Hardiknas: UN dan Kurikulum

UNPeringatan Hardiknas (Hari pendidikan nasional) tahun ini diwarna dua keprihatinan: UN (Ujian Nasional) yang selalu bocor, dan pelaksanaan kurikulum 2013 yang “setengah hati.” Kabinet kerja pemerintah Jokowi, terlalu banyak obsesi (cita-cita) terhadap urusan kependidikan. Namun sekaligus juga melaksanakan pekerjaan yang tidak perlu, bukan domain pemerintah. Mestinya, pemerintah hanya mem-fasilitasi UN, bukan menjadi penyelenggara.

**Catatan Hasil Ekstraksi**.

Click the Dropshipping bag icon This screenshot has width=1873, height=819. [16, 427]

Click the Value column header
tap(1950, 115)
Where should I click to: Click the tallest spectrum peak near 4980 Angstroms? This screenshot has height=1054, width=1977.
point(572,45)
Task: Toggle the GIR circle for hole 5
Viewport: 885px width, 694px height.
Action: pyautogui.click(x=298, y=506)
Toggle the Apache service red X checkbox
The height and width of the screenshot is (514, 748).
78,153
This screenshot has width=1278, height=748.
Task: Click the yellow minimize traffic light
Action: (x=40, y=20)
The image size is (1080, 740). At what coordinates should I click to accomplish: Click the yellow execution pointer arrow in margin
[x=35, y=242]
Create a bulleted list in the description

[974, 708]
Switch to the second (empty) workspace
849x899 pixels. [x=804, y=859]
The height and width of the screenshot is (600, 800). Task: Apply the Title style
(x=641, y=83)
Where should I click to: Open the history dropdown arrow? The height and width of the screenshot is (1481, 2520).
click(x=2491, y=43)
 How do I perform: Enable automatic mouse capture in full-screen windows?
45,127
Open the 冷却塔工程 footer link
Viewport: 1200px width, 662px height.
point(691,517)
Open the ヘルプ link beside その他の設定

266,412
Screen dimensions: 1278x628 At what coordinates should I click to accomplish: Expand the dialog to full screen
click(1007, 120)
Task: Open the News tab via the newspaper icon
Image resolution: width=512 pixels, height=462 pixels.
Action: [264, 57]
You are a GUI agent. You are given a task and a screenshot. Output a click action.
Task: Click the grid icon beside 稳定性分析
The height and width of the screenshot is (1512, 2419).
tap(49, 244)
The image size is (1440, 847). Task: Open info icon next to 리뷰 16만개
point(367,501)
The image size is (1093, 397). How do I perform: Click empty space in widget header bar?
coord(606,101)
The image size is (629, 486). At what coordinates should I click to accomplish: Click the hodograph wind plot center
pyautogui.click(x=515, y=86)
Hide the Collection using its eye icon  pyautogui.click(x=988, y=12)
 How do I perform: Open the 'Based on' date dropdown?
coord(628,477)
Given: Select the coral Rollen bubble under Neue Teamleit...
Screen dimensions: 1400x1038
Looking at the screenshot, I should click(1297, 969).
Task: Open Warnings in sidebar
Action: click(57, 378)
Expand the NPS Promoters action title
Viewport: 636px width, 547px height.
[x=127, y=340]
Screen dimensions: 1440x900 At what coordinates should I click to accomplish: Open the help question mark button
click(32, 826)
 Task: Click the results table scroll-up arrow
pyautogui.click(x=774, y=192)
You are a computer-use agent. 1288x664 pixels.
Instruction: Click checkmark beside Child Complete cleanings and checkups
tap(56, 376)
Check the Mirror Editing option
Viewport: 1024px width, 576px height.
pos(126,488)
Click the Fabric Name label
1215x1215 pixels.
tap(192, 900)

**Soal Latihan 1**. Salin bagian teks tentang Hardiknas di atas dari "UNPeringatan Hardiknas (Hari" sampai "bukan menjadi penyelenggara.".
**Soal Latihan 2**. Menurut teks tentang Hardiknas, apa yang seharusnya menjadi peran pemerintah dalam UN?
**Soal Latihan 3**. Tuliskan semua keterangan yang berada di dalam tanda kurung pada teks tentang Hardiknas.

**Jawaban Latihan 1**.
UNPeringatan Hardiknas (Hari pendidikan nasional) tahun ini diwarna dua keprihatinan: UN (Ujian Nasional) yang selalu bocor, dan pelaksanaan kurikulum 2013 yang “setengah hati.” Kabinet kerja pemerintah Jokowi, terlalu banyak obsesi (cita-cita) terhadap urusan kependidikan. Namun sekaligus juga melaksanakan pekerjaan yang tidak perlu, bukan domain pemerintah. Mestinya, pemerintah hanya mem-fasilitasi UN, bukan menjadi penyelenggara.

**Jawaban Latihan 2**. Pemerintah seharusnya hanya memfasilitasi UN, bukan menjadi penyelenggara.

**Jawaban Latihan 3**. Hari pendidikan nasional, Ujian Nasional, cita-cita